Teks yang Dikaji
'''

BLITAR - Kekeringan mulai mengancam warga yang tinggal di wilayah Blitar selatan. Untuk memperoleh air selain harus menandon air, juga berjalan menapaki gunung tandus kiloan meter.
Setidaknya itu dialami warga di sejumlah kecamatan yang selama ini menjadi langganan kesulitan air. Di antaranya Bakung, Wonotirto, Kademangan serta sebagian Panggungrejo. Yang paling merasakan dampak keringnya sumur yakni para peternak ayam. "Kalau musim kering sudah tiba seperti saat ini, banyak-banyak menandon air. Jangan sampai telat. Ini bisa mengancam kelangsungan ayam," kata Wihadi, warga Kademangan.
Selain peternak, yang paling merasakan dampak mampetnya sumur yakni warga yang tinggal di dataran tinggi. Seperti daerah Wonotirto dan sekitarnya. Untuk memperoleh air, sumber mata air yang jaraknya mencapai setengah kilometer. Sementara yang berduit, memilih untuk merogoh kocek membeli air dari tangki PDAM. Saat ini, rata-rata satu tangki air harganya dipatok Rp 12.500. Tangki yang berisi 5 ribu liter air tersebut didistribusikan ke lokasi yang kesulitan mendapatkan air. Harga Rp 12.500 per tangki menurut sebagian warga cenderung naik. Beberapa waktu lalu, harganya masih sekitar Rp 11 ribu. "Untuk satu tangki air digunakan dua hari. Kebutuhan sehari-hari lah," kata salah satu sopir truk tangki.

'''

Data
'''

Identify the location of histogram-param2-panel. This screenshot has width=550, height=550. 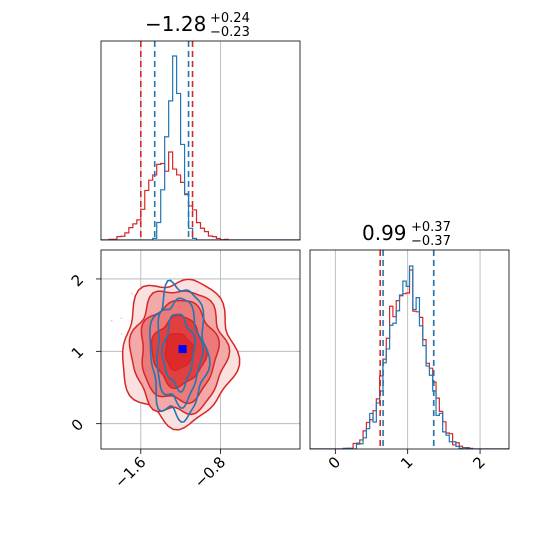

'''

Tugas yang Dikerjakan
Jawablah pertanyaan berikut berdasarkan teks tentang kekeringan di Blitar selatan.
(a) Kecamatan mana saja yang disebut selama ini menjadi langganan kesulitan air?
(b) Berapa harga satu tangki air saat ini, dan berapa liter air yang dimuatnya?
(c) Menurut salah satu sopir truk tangki, satu tangki air digunakan untuk berapa hari?

Jawaban Tertulis
(a) Kecamatan yang disebut adalah Bakung, Wonotirto, Kademangan, serta sebagian Panggungrejo.
(b) Harga satu tangki air saat ini rata-rata Rp 12.500, dan tangki tersebut berisi 5 ribu liter air.
(c) Satu tangki air digunakan untuk dua hari.